Hace ya casi 2 años que comenzó todo. Entonces fue más un grito de rebeldía que un movimiento verdaderamente articulado: por una vivienda digna. Y poco más; para desgracia de algunos, que pensaron que nos conformaríamos con que nos dejaran gritar un día, (ojo, sólo uno, lo cual nos quedó claro enseguida) esto continuó y dio lugar no sólo a una protesta sostenida; queríamos profundizar más, aportar nuestros propios análisis, nuestras conclusiones, nuestras propuestas.

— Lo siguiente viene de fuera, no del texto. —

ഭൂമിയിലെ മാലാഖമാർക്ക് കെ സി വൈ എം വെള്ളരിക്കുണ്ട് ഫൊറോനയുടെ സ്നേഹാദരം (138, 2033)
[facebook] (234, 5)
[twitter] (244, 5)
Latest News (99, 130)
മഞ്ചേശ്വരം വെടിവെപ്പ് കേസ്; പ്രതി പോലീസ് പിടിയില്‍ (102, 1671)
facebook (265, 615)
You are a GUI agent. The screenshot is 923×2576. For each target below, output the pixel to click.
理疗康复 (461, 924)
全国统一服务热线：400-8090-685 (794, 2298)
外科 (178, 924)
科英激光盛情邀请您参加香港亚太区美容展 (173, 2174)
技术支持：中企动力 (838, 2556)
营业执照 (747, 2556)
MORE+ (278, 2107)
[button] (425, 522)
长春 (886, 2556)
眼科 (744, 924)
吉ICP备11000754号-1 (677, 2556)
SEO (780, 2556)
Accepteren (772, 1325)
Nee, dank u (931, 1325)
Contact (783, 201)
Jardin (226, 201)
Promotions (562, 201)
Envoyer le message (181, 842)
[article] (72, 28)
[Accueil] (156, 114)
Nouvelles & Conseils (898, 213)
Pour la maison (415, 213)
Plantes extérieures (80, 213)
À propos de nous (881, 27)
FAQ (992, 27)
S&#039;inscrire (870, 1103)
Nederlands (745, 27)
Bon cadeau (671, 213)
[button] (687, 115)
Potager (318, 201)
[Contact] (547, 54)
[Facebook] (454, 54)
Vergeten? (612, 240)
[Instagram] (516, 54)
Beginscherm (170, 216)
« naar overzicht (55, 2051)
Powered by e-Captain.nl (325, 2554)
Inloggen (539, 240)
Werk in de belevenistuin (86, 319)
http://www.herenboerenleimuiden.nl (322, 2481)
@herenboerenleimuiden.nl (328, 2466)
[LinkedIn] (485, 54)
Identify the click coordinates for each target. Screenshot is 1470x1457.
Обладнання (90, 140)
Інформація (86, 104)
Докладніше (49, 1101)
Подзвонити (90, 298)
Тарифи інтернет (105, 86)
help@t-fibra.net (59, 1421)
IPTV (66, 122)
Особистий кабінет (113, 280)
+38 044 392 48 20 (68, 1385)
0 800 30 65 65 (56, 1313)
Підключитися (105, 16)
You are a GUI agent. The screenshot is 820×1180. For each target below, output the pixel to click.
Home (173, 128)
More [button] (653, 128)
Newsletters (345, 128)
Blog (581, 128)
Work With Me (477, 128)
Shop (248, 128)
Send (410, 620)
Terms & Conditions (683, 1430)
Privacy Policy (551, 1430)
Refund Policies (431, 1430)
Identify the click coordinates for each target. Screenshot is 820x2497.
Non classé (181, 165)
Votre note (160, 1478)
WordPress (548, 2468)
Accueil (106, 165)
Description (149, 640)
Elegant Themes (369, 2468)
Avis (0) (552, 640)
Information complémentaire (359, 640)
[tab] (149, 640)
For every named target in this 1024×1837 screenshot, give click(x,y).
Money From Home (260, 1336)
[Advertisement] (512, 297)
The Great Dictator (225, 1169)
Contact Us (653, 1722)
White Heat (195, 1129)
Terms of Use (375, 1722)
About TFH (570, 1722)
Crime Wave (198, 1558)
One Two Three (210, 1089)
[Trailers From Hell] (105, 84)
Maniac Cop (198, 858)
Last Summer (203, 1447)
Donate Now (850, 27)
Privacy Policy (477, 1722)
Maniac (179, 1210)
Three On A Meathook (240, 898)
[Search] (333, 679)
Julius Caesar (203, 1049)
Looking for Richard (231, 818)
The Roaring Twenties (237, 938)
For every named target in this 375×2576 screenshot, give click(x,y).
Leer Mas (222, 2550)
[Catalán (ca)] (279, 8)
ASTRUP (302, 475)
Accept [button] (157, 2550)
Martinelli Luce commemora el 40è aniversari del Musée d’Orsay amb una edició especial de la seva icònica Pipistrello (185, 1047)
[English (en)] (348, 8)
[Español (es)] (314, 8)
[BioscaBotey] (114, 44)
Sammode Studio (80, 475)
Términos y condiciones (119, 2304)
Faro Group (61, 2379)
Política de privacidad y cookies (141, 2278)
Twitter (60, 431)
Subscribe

En aquellos días dijimos que el barco se iba a hundir. Que la situación era insostenible y que esta economía del ladrillopolio tenía, paradojas de la vida, unos cimientos muy poco sólidos. La respuesta desde el poder era una sonrisa de conmiseración: estúpidos radikales (con k de ignorantes, por supuesto), la vivienda nunca bajará, el ciclo jamás se romperá, no hay burbuja. Así se sostenía día tras día. Y esto no es una expresión. A diario se afirmaba (excusatio non petita ) que el ladrillo gozaba de una salud de hierro. Esa era la prueba más clara de lo que iba a pasar realmente: si tu pareja te tiene que garantizar a diario que no piensa en otro, más vale que vayas haciendo las maletas. De hecho la economía ya estaba entonces empaquetando sus pertenencias, tras una década de ladrillos y de orgías, presta a retirarse a sus cuarteles de invierno, donde no pasará frío, porque siempre se quedan helados los otros, los mismos.
Somos constantes, pertinaces, radicales, por supuesto: radicales en nuestra obstinación por ir a la raíz del problema. Hemos entendido, somos peligrosamente conscientes para el poder: sabemos cómo funciona, qué le mueve, a que ritmo late su corazón (con perdón). Hace 6 meses una amiga que ha hipotecado su vida se mostró esperanzada por el leve respiro que le daba el Euríbor. No deberías alegrarte, le dije, porque si no te pueden subir la hipoteca, otra cosa te subirán. A lo mejor la cuota del banco será la misma, pero el pan te costará mucho más caro. Y así está sucediendo (para colmo, el Euríbor ha vuelto a despertar por culpa del murmullo que originó el leve respiro de los hipotecados). No hace falta ser Keynes ni Tamames. Basta con entender el alma de este injusto sistema económico que trata a las personas no como un fin en sí mismas, sino como si fueran un activo económico más para invertir. Esta máquina se nutre de las vidas de los demás para aumentar su ritmo; la humanidad es su combustible renovable (por ahora). Un ajuste de tuerca, otro más, un tercero; aquí aprieta, en el tercer mundo ahoga. Y si mañana pueden, también ahogarán aquí.
La humanidad es la gasolina que mueve esta locomotora desbocada y suicida, que conduce un tren presto a estrellarse contra la propia humanidad. No le importa que la gente pierda su empleo, que mueran niños que pisaron donde no era, que el ambiente envenenado esparza el cáncer por doquier. Miro a mi alrededor y entonces las grandes palabras se desvanecen. Tipos de interés, inflación, crecimiento, balanza comercial, flexibilización...términos huecos, vacíos, como de un idioma inventado; nada de esto importa cuando estoy entre la gente que camina, que sufre y que tiene (a pesar de todo) sueños. Cuando converso con una pareja amiga ilusionada que espera un hijo y que hace cuentas (y descuenta) a fin de mes; cuando veo a mi vecino, trabajador que ya no trabaja, porque ahora los ladrillos no dan dinero al patrón; cuando observo a una juventud sin formación ni esperanzas, educada en la filosofía del individualismo que no permite decidir sobre la propia vida.
Ojalá todos nos cruzáramos mañana de brazos y nos apeáramos de este tren. Es la única manera. Levantémonos del sitio, plantémonos enfrente del poder y digámosle que se acabó. Sí, lo sé, soy un ingenuo, como todos los que son como yo y como decía el poder, como lleva casi dos años diciendo. La gente no se va a plantar, no va a suceder, es imposible: no podemos hacer nada, las cosas son así, es lo que hay. En el idioma de la locomotora esto quiere decir que en este tren suicida nosotros no viajamos como pasajeros, sino como mercancía. Hace tiempo que dejamos de ser hombres libres, o tal vez ya no seamos ni tan siquiera hombres. Los únicos hombres que quedan hoy día son quizá los que echan más carbón a la locomotora. Malditos sean, y maldito el mundo que queman en el fuego de su propia codicia.